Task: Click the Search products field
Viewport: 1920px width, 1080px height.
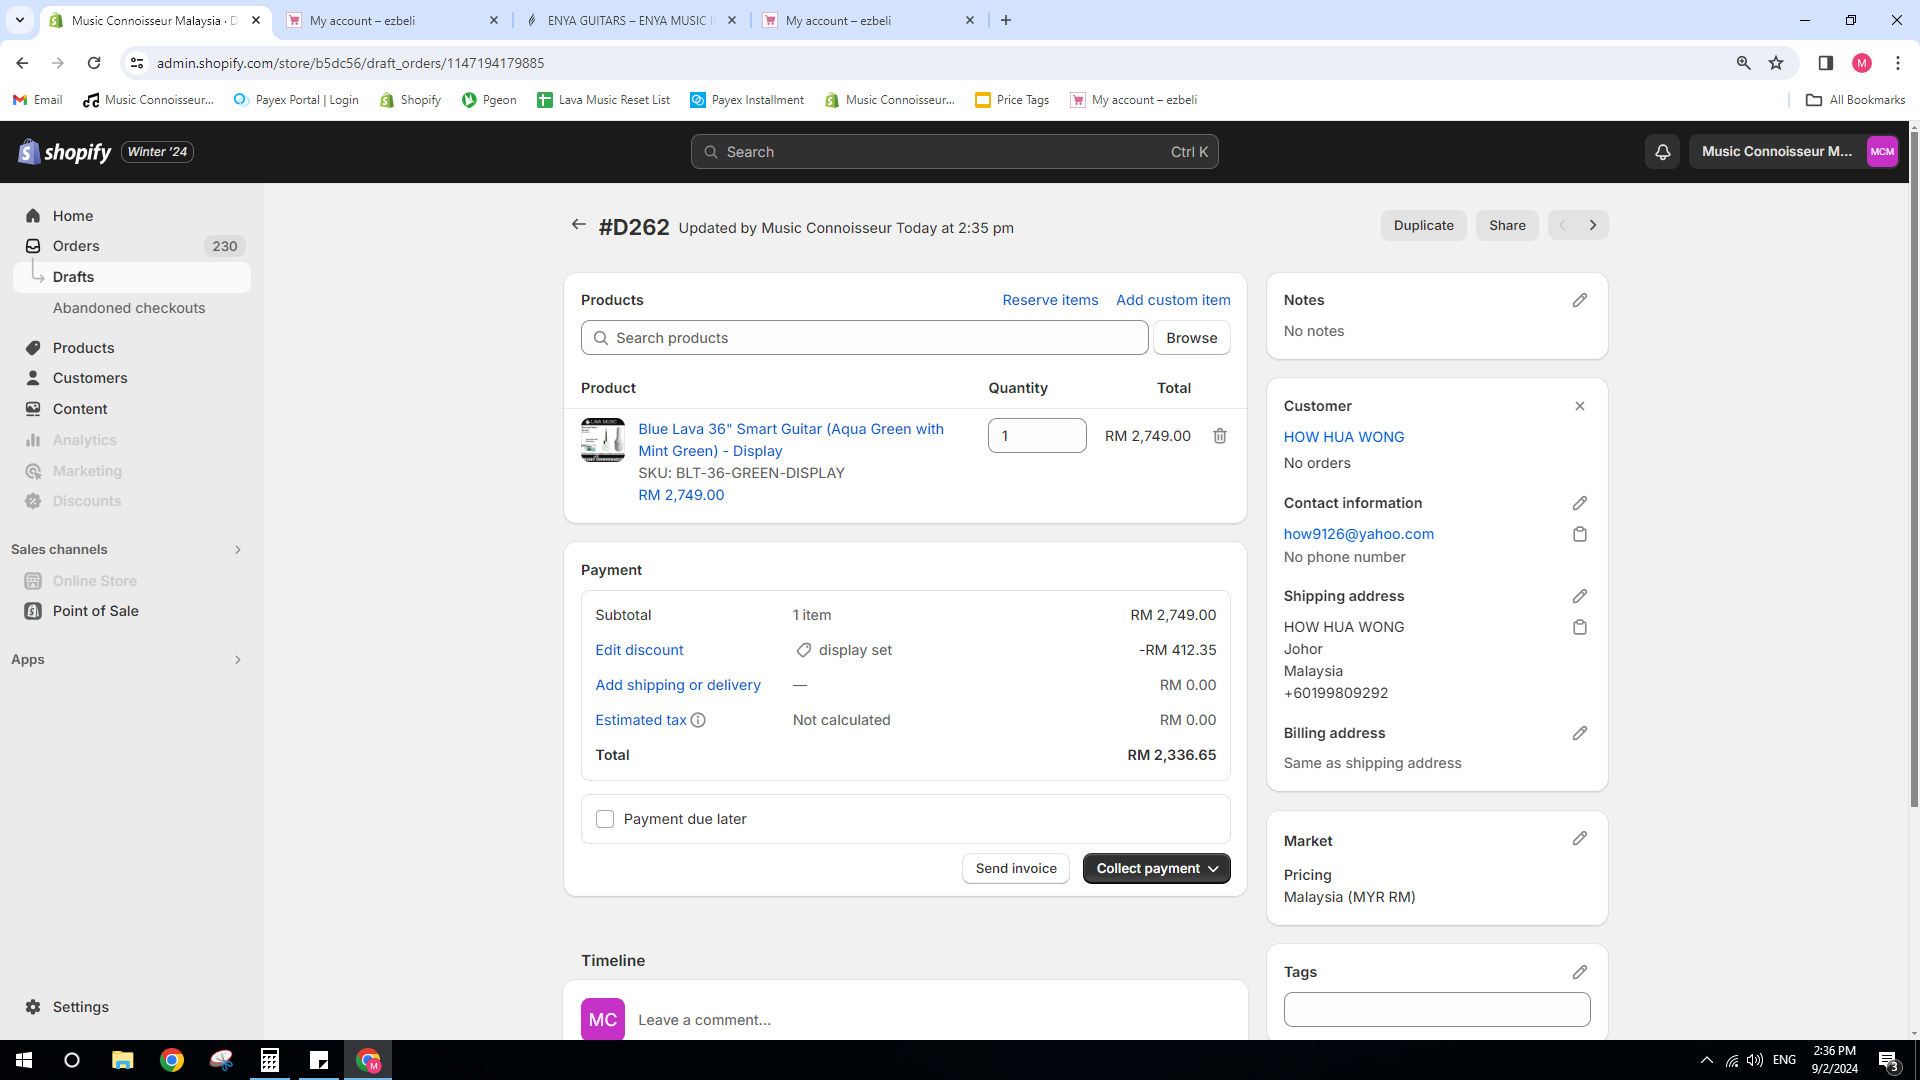Action: [864, 338]
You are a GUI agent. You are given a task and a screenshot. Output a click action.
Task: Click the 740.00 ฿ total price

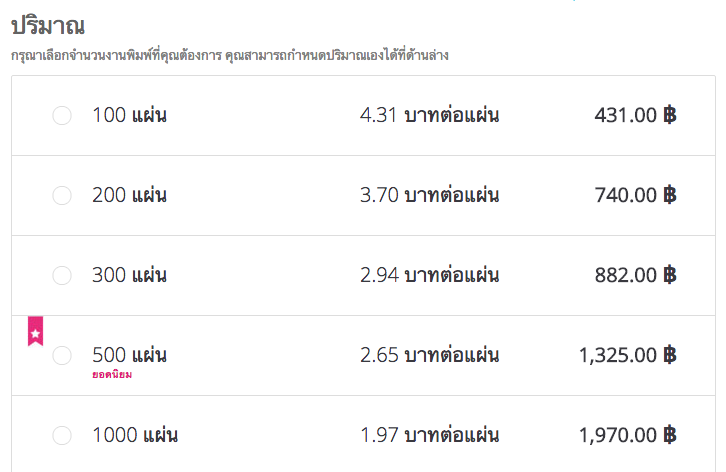(x=635, y=196)
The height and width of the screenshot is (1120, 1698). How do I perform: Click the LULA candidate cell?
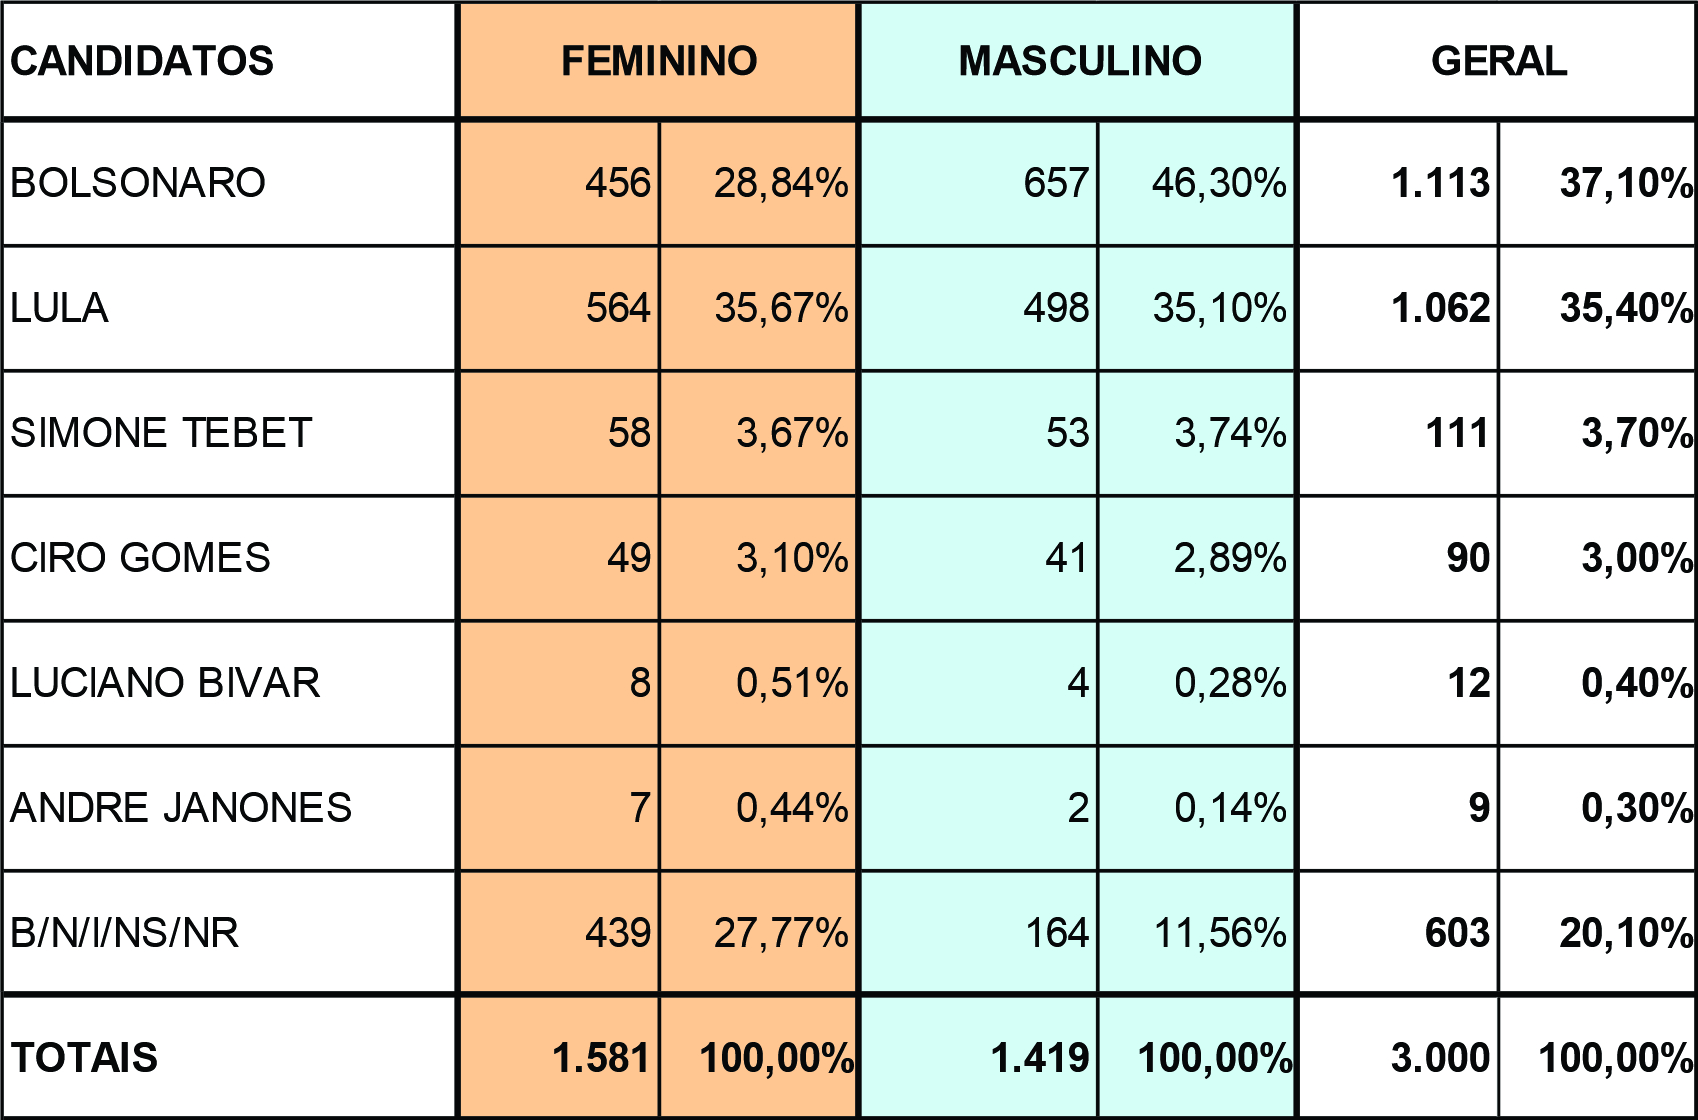coord(229,308)
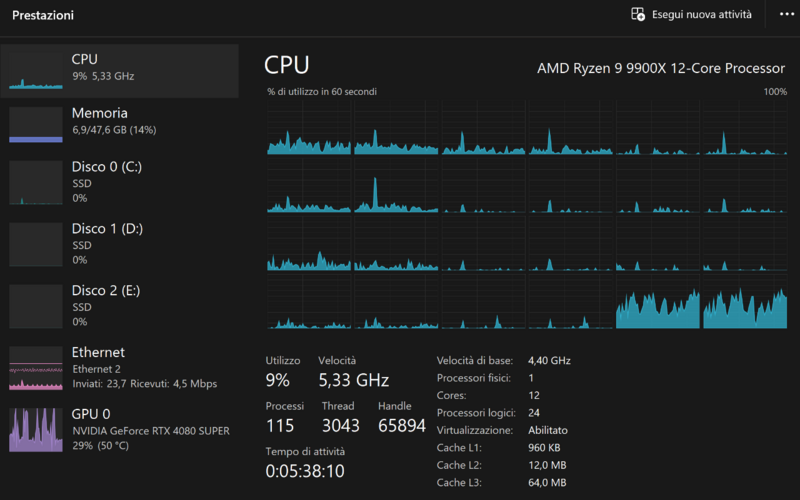The height and width of the screenshot is (500, 800).
Task: Click the top-left logical processor graph
Action: (x=309, y=132)
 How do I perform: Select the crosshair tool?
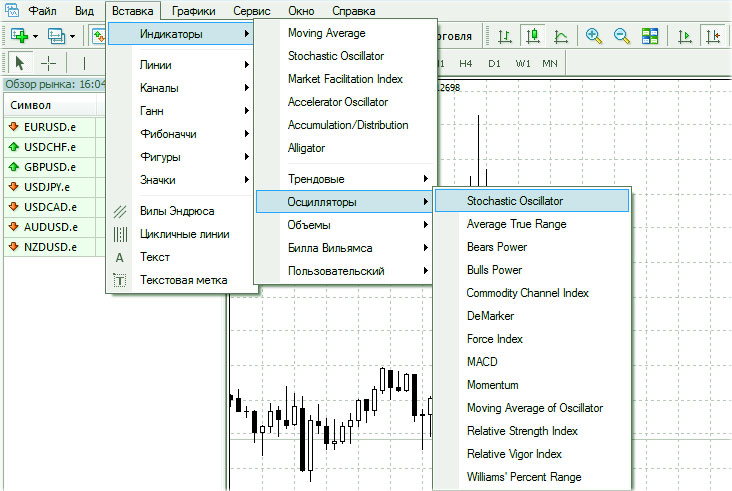point(47,63)
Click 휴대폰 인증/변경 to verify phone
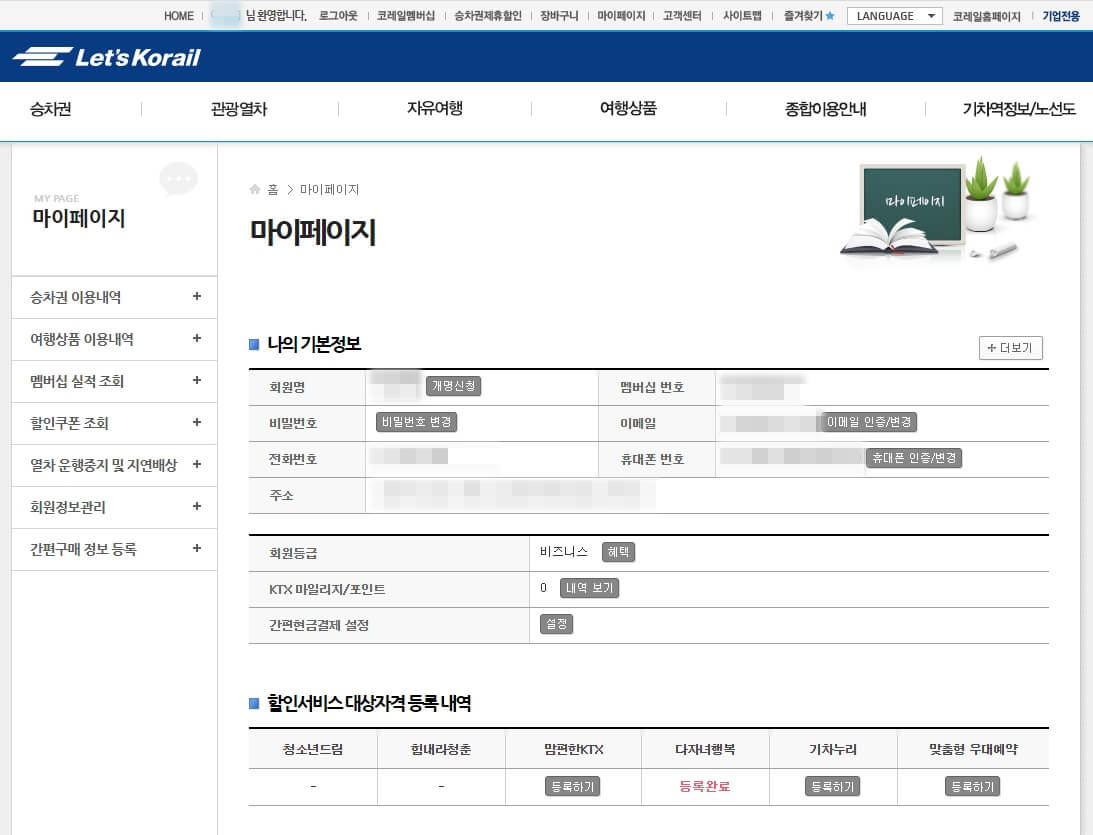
------------------------
Copy out every line of the records above word for word, leaving out the pictures.

▶ [TASK SOLUTION]:
Task: Click the Search products field
Viewport: 1920px width, 1080px height.
Action: [864, 338]
You are a GUI agent. You are given a task and a screenshot. Output a click action.
Task: Click the 740.00 ฿ total price

(x=635, y=196)
The height and width of the screenshot is (1120, 1698). How do I perform: Click the LULA candidate cell?
coord(229,308)
The height and width of the screenshot is (500, 800).
Task: Click the top-left logical processor graph
Action: (x=309, y=132)
 How do I perform: Select the crosshair tool?
point(47,63)
Click 휴대폰 인증/변경 to verify phone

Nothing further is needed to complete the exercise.